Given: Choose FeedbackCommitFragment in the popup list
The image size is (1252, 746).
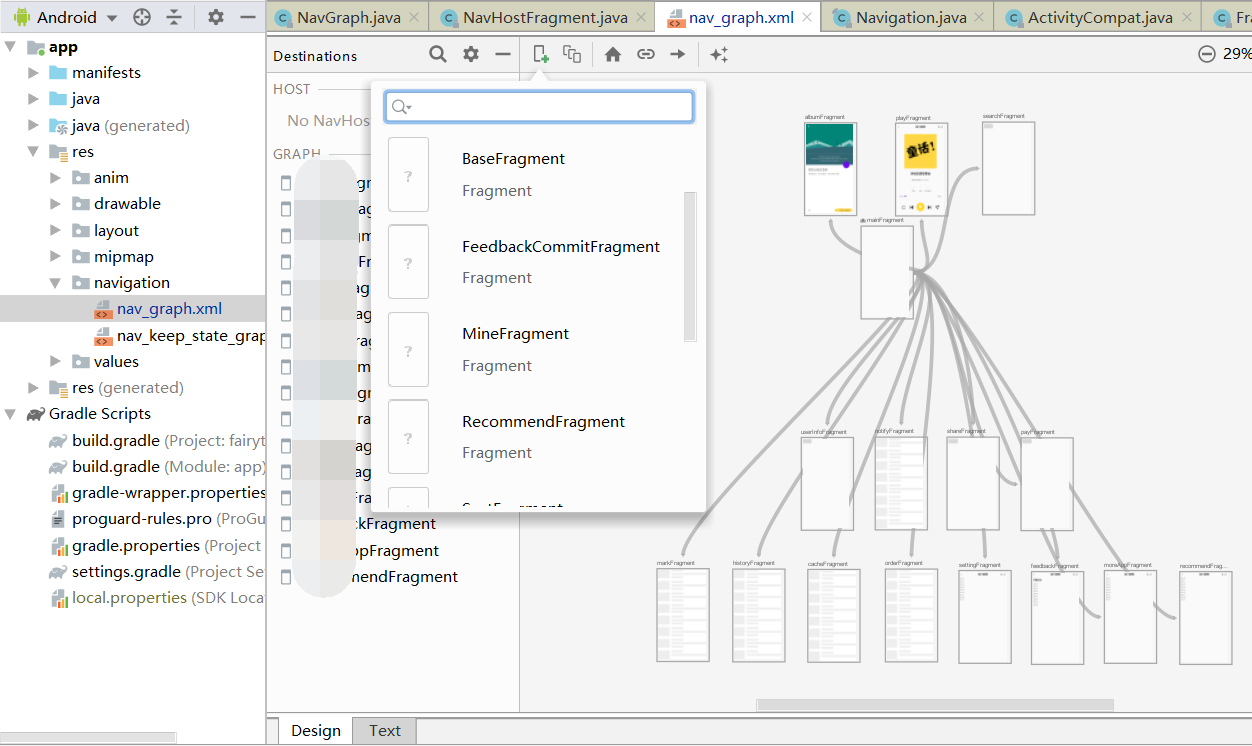Looking at the screenshot, I should (x=560, y=247).
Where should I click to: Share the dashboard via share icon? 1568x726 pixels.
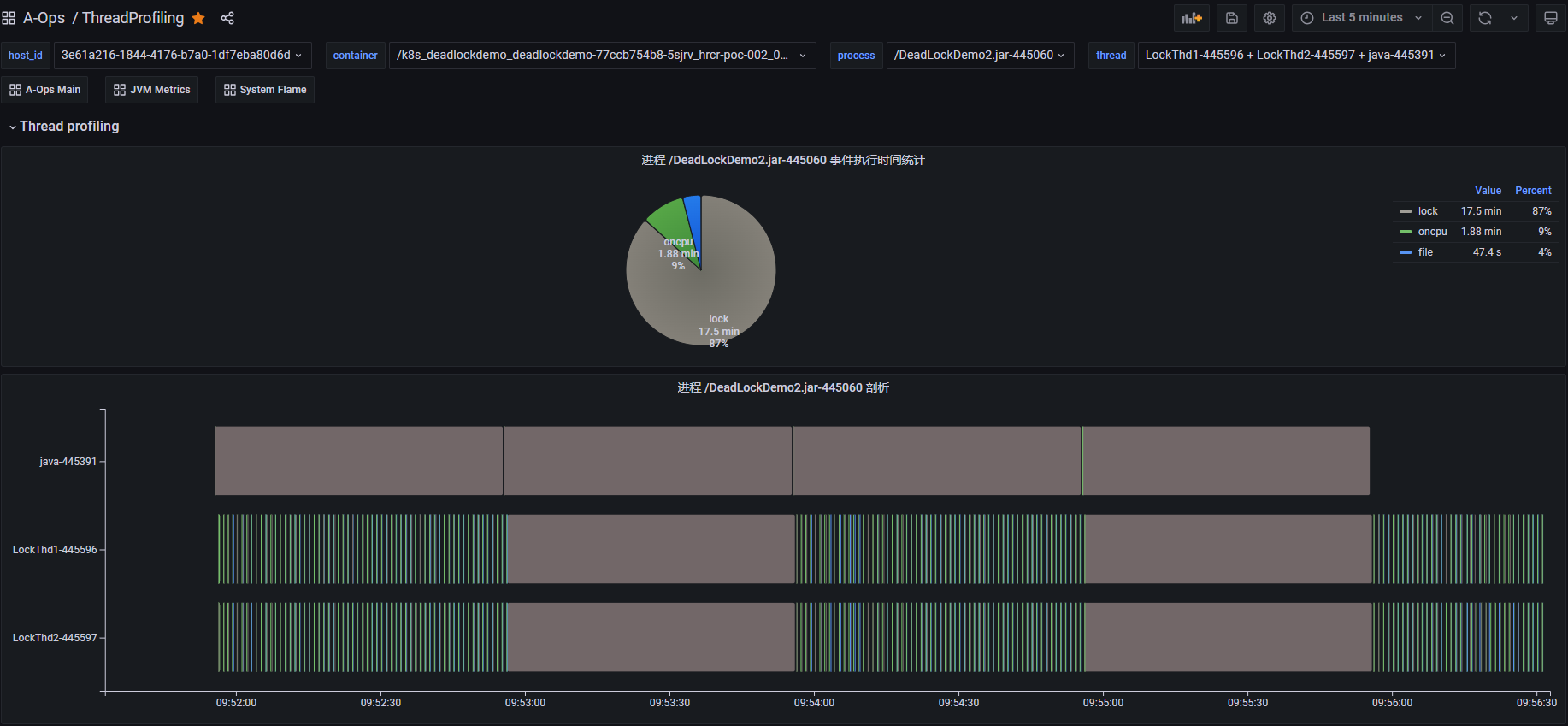pos(227,18)
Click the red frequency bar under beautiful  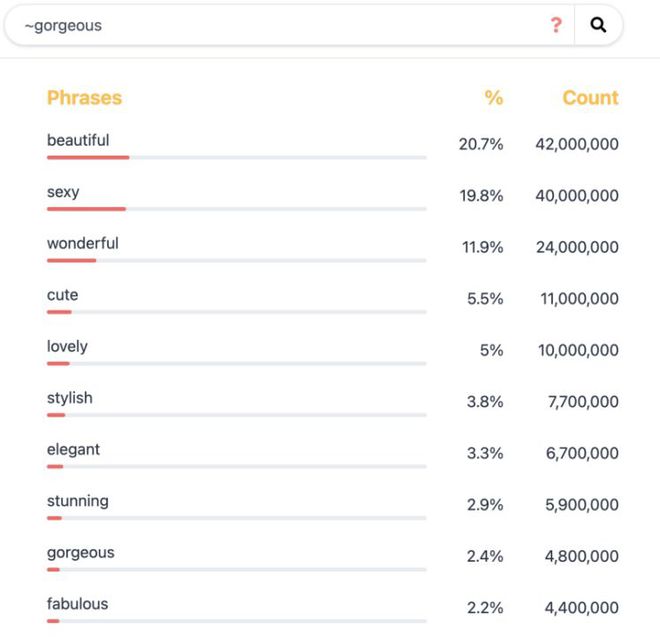point(88,157)
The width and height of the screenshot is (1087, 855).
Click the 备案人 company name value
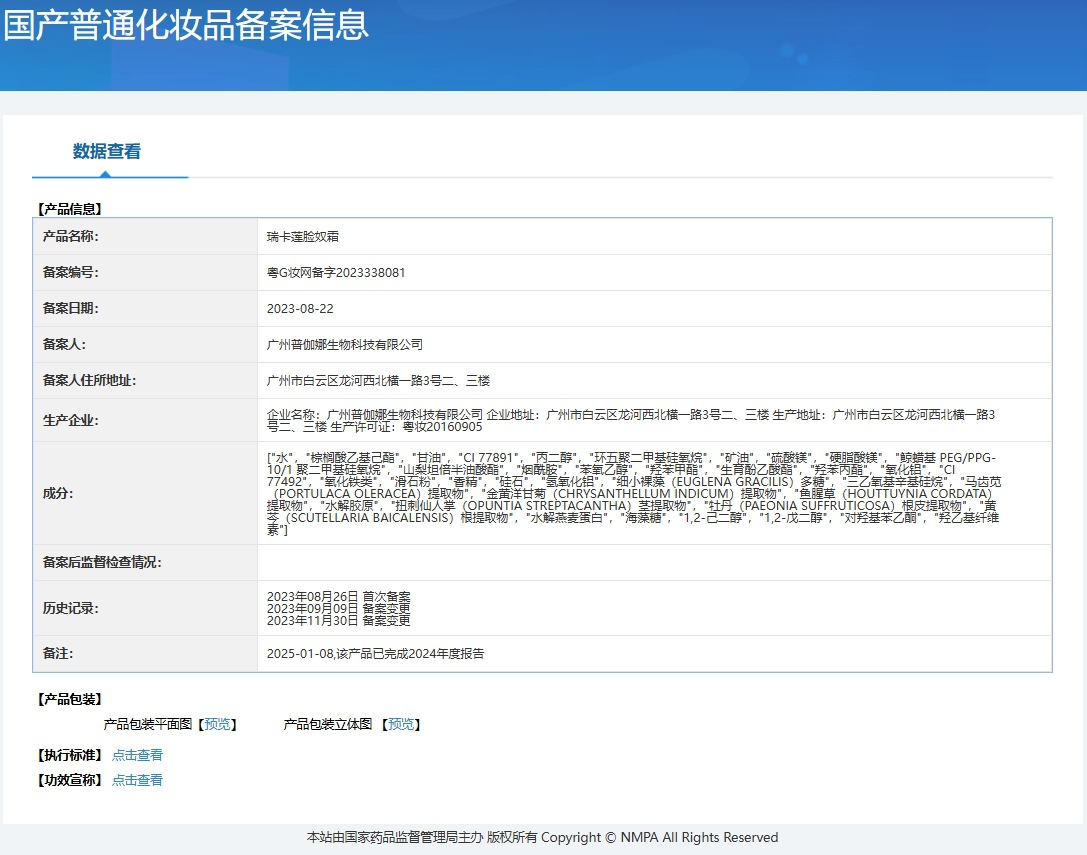point(345,345)
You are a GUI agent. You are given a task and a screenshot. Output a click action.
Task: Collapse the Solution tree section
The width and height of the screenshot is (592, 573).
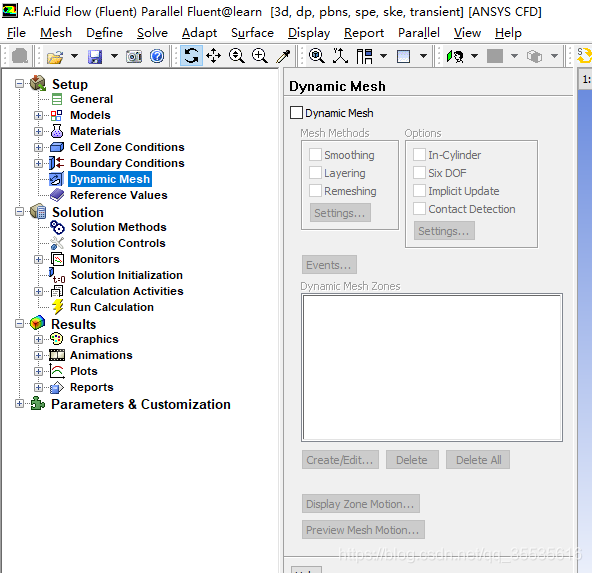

Work instructions.
Nothing but the lines from the one that contains "Click the 备案人 company name value" through the last line of the records belongs in the answer, reproduced exactly, with no pictures.

Result of the task.
Click the 备案人 company name value
point(345,345)
You are a GUI agent. You are given a task and a screenshot. Output a click action.
Task: Collapse the Solution tree section
The width and height of the screenshot is (592, 573).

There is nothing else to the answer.